## Task to carry out
Format the data below as a numbered list with one entry per line, skipping any blank lines and leaving out the pictures.
— BEGIN Data supplied —
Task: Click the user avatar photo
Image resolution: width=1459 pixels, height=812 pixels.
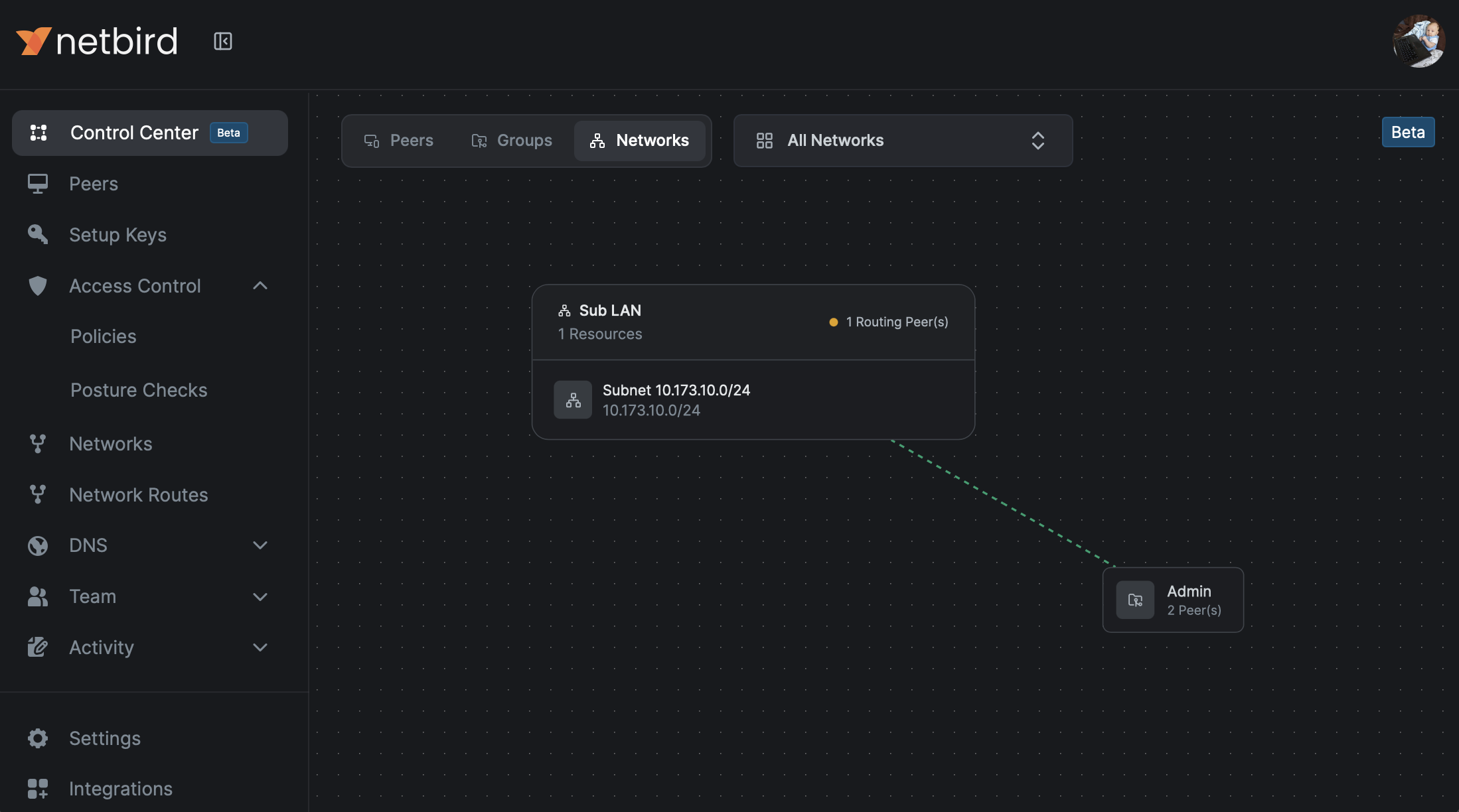Action: (x=1419, y=40)
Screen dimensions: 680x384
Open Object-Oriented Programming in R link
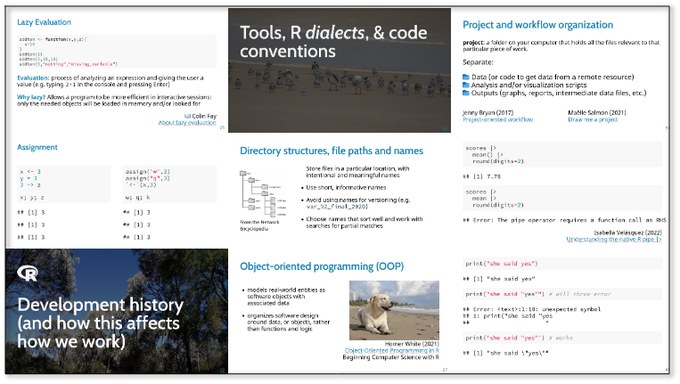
— END Data supplied —
## Exercise solution
1. Task: Click the user avatar photo
2. Image resolution: width=1459 pixels, height=812 pixels.
3. Action: (x=1419, y=40)
4. Screen dimensions: 680x384
5. Open Object-Oriented Programming in R link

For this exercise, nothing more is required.